Die SPD bietet seit Jahren ein Bild des Jammers, nun ist sie endgültig nur noch ein Häufchen Elend.

Die Kanzlerkandidatenfrage hat mit brutaler Deutlichkeit klar gemacht, wie verzweifelt dünn die Personaldecke der einstmals stolzen Volkspartei ist. Seit Gerhard Schröder hat die Partei mehr als 10 Millionen Wählerstimmen verloren. Es besteht kaum Aussicht, sie wiederzugewinnen, weil sich die Partei, darin ganz postfaktisch, nicht mal eingestehen kann, dass es ihre Abkehr von der Politik Schröders ist, die sie schwächeln lässt. Noch-Parteichef Sigmar Gabriel, der gern ein zweiter Schröder geworden wäre, wurde von seinen Genossen darin ausgebremst. Sein erzwungenes Lavieren ließ ihn als Hampelmann der Nation erscheinen.

Kurz vor seinem Entschluss, auf die Kanzlerkandidatur zu verzichten, hat der Wirtschaftsminister noch eine Fake-News verbreitet. In Bezug auf eine Bilanz des vom Wirtschaftsministerium geförderten Programms „Willkommenslotsen“, gab Gabriel bekannt, dass innerhalb von zehn Monaten 3441 „Flüchtlinge“ in Betriebe vermittelt wurden.

Das im März 2016 gestartete Programm beriet bis Ende Dezember 16.715 kleine und mittlere Unternehmen und 11.017 Flüchtlinge. Als Ergebnis wurde 1787 Flüchtlingen ein Praktikum vermittelt, 834 eine Einstiegsqualifizierung oder Hospitation, 463 begannen eine Ausbildung und 357 fanden direkt einen Arbeitsplatz. Diese Zahlen, die einen absoluten Misserfolg des Programms belegen, wurden von Gabriel als „Erfolg“ verkauft. „Wir müssen die Menschen, die dauerhaft bei uns bleiben werden, in Ausbildung und Arbeit bringen“, verkündete der Minister. Also handelte es sich nicht um Flüchtlinge, die ja irgendwann in ihre Heimat zurückkehren wollen, sondern um Wirtschaftimmigranten, die nicht als solche bezeichnet werden.

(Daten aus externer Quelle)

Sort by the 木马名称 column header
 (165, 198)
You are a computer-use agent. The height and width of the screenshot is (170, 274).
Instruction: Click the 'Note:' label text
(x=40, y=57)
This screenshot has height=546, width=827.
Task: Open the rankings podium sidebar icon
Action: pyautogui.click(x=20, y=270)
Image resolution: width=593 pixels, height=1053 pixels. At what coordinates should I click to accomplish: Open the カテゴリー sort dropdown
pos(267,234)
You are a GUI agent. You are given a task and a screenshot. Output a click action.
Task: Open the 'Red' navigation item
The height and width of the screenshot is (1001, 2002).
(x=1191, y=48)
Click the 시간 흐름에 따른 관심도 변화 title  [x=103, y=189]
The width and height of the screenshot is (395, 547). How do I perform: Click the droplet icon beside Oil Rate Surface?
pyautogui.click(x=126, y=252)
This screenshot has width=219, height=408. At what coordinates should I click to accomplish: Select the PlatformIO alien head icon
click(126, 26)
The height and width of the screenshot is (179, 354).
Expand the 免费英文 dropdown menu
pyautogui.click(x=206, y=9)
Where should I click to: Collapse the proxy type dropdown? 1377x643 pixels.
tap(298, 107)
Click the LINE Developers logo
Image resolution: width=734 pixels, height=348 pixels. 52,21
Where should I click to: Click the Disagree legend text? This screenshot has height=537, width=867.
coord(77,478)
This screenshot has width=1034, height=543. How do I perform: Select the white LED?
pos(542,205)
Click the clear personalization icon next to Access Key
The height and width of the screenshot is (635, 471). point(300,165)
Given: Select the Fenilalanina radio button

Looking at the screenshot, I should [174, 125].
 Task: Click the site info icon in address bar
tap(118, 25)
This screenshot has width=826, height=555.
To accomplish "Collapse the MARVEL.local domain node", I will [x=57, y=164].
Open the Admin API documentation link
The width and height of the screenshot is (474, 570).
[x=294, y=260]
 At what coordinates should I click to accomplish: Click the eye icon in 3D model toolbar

Der Staat als Verfügungsmasse der Parteien

Ganz geheuer scheint Gabriel sein Verhalten selbst nicht zu sein, denn mit dem Verzicht auf die aussichtslose Kanzlerkandidatur meldete er seinen Anspruch auf das Außenministerium an, das demnächst von Steinmeier geräumt wird. Drastischer kann nicht vorgeführt werden, dass der Staat von den Parteien längst als ihre Verfügungsmasse betrachtet wird. Prestige ist auf diese Weise nicht zu gewinnen, denn die Außenpolitik wird längst von der Kanzlerin selbst gemacht, aber der neue Posten schützt vor der finalen Blamage.

Kanzlerkandidat wurde durch Zuruf Martin Schulz, der „starke Mann aus Europa“, das unter seiner maßgeblichen Beteiligung zu einem Gebilde wurde, das, wie er Henryk Broder und Hamed Abdel Samad in einem Interview gestand, der EU nicht beitreten könnte, weil es die Kriterien nicht erfüllt.

Schulz beliebter als Merkel?

Wochenlang hatten die Mainstream-Medien für seine Kandidatur getrommelt. Angeblich, so behaupten Umfragen, soll Schulz sogar beliebter sein als Merkel. Jetzt, da er gesetzt ist, scheinen die Medien an ihr Geschwätz von gestern selbst nicht mehr zu glauben. Die Kommentare sind mehr als verhalten. Auch die Politik reagiert distanziert. Frau Göring-Eckardt von den Grünen meldete in Deutschlandfunk am Tag nach der Schnellnominierung sogar deutliche Bedenken an. Vor allem bemängelte sie, dass Schulz nicht durch eine Urwahl gekürt wurde, wie es bei den Grünen für ihre Spitzenkandidaten der Fall war. Das war nicht als Realsatire gemeint von einer Frau, die selbst durch eine Fake-Wahl zur Spitzenkandidatin wurde, denn es war auf dem Wahlzettel ausdrücklich verboten, zwei Männer anzukreuzen.

Was Schulz als Wahlkampfthema bieten will, wird abzuwarten sein. Für „mehr Gerechtigkeit“ streiten zu wollen, wird niemanden überzeugen.

Ein Freund kommentierte die Farce der Schulz-Kür trocken: Wenn die CDU Sinn für Humor hätte, würde sie Elmar Brock, den ausgeschiedenen Europa-Abgeordneten gegen Schulz ins Rennen schicken. Am Ende kommt so oder so nur wieder eine Große Koalition heraus.